Keep in mind, the function isdigit() reads one character per call. So if it reads the character 9 for example, the value sum should grow by i - '0' (or 57 - 48, or 9). And if there were two characters in sequence, such as 92, reading one character at a time, the value sum would likewise be incremented by 9+2 -> 11, not 92. Given this is what you want, here is how to do it:
The values you have determined are digits are actually ASCII values, so in viewing this table you can see all of the digits will have values from '0' to '9' (or in ASCII, 48 to 57). So in your code you can simply change one line to sum up the value count:
int sum = 0;
file = fopen(filename, "r");
while ((i = fgetc(file)) != EOF) {
if (isdigit(i))
sum += (i - '0');//subtract 48 from every 'i' verified as digit
//Sum will therefore add up values
//between (48-48) to (57-48)
//(or between 0 to 9)
}
printf(f,"Sum of numbers is: %i", sum);
fclose(file);
However, If you want to sum up numeric values represented by a sequence of digits within a buffer, then the code is different. It would require keeping a flag as the buffer content is read.
In pseudo code:
char accumlator[10] = {0}; max possible sequential digits (change as needed)
int found = 0;//flag
int sum = 0;
while ((i = fgetc(file)) != EOF)
{
if (isdigit(i))
{
accumulator[found] = i;
found++;
}
else
{
if(found != 0)
{
sum += atoi(accumulator);
found = 0;
accumulator[0] = 0;
}
}
}
}
The function fgetc only reads a single character that is a potential digit. It does not read a whole number that consist of several digits at once. If you want to read whole numbers, you must change the logic of your program. You can do one of the following:
Use fgetc as you do now and make your program assemble the individual digits into a number, by using the ASCII Code of the digits and converting that to a number using arithmetic. The numerical value of an individual ASCII character digit can be obtained using the expression ascii_code - '0'.
Use fgets instead to read a whole line at once and then use strtol to convert any digits you find into numbers.
Use fscanf() to parse the file and extract the number in one step (not recommended unless you know exactly what you are doing).
Your program only counts the number of digits in the file.

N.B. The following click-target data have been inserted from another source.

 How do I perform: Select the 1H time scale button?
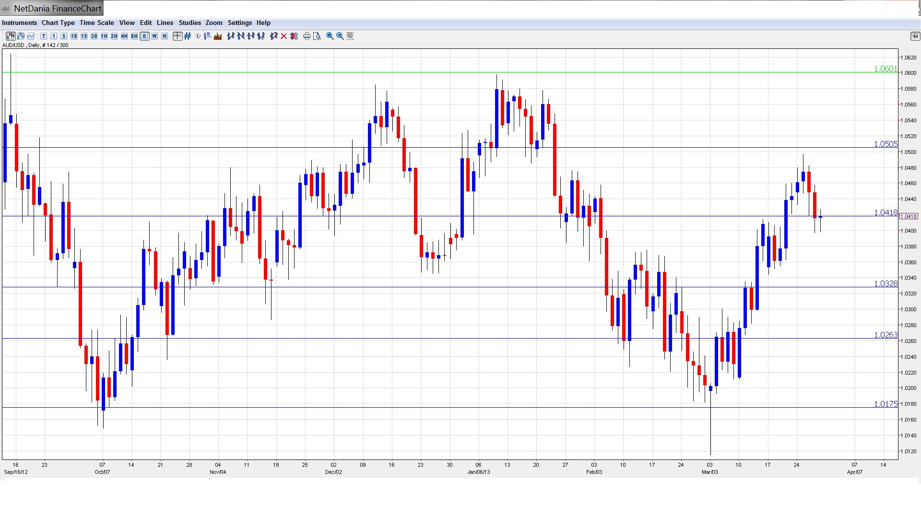click(x=104, y=36)
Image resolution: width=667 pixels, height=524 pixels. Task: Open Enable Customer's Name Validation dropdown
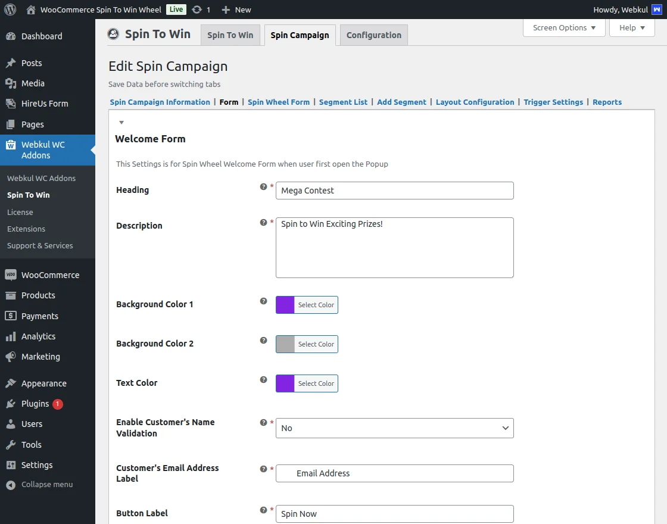tap(394, 428)
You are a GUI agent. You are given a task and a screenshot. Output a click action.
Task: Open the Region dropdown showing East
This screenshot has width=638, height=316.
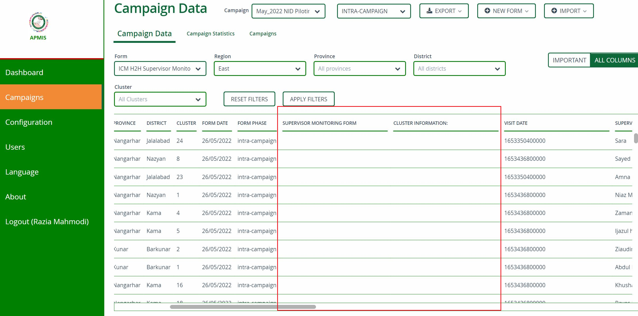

Here is a simple solution using getc() to compute the number of all integral numbers in the file without the need for a state machine:
#include <stdio.h>
int count_numbers(const char *filename) {
FILE *fp;
unsigned long long total = 0, current = 0;
int c;
if ((fp = fopen(filename, "r")) == NULL) {
printf("Cannot open input file %s\n", filename);
return -1;
}
while ((c = getc(fp)) != EOF) {
if (c >= '0' && c <= '9') {
current = current * 10 + (c - '0');
} else {
total += current;
current = 0;
}
}
total += current; /* add the last number if at the very end of the file */
printf("Sum of numbers is: %llu\n", total);
fclose(fp);
return 0;
}
Notes:
this program does not handle negative numbers, it ignores negative signs.

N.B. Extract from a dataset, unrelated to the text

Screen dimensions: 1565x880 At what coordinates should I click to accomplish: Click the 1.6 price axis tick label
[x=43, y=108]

it does not handle floating point numbers: processing 1.1 will produce a sum of 2.
very long numbers will produce the result modulo ULLONG_MAX+1 but at least the behavior is defined.
If you want to add all the number strings up in this then you'll have to search for the digits and then convert them from a string to an integer using strtol. Here's how to do that:
#include <ctype.h>
#include <errno.h>
#include <stdio.h>
#include <stdlib.h>
#define OVERFLOW_STR "Number cannot be represented in an int!\n"

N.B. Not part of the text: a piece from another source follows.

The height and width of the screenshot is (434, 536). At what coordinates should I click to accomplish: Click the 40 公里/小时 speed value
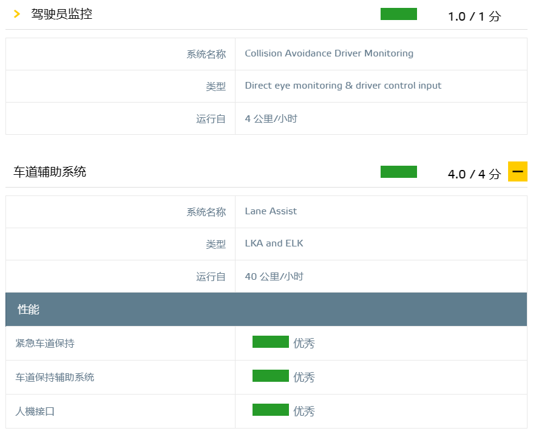click(274, 277)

int main(int argc, char **argv)
{
FILE *file;
char n[12];
char *p = n;
int i = 0, sum = 0, tmp, old_errno;
if(argc != 2)
{
fprintf(stderr, "Usage: %s file\n", argv[0]);
return EXIT_FAILURE;
}
file = fopen(argv[1], "r");
if(!file)
{
perror("Error opening file");
return EXIT_FAILURE;
}
while(i != EOF)
{
while( (i = fgetc(file)) != EOF &&
i != '-' &&
i != '+' &&
!isdigit(i) )
{
/* empty loop */ ;
}
if(i != EOF)
{
do {
if( p == n + sizeof(n) - 1 ||
((*n != '-' || *n != '+') &&
p == n + sizeof(n) - 2) )
{
fprintf(stderr, "Error: " OVERFLOW_STR);
return EXIT_FAILURE;
}
*p++ = i;
} while( (i = fgetc(file)) != EOF && isdigit(i) );
}
else
break;
*p = 0;
old_errno = errno;
errno = 0;
tmp = strtol(n, NULL, 10);
if( tmp == 0 && errno != 0 )
{
perror("Error converting string");
break;
}
errno = old_errno;
sum += tmp;
p = n;
}
printf("Sum of numbers is: %d\n", sum);
fclose(file);
return 0;
}
This is largely error-checked. There may be corner cases that I have left out.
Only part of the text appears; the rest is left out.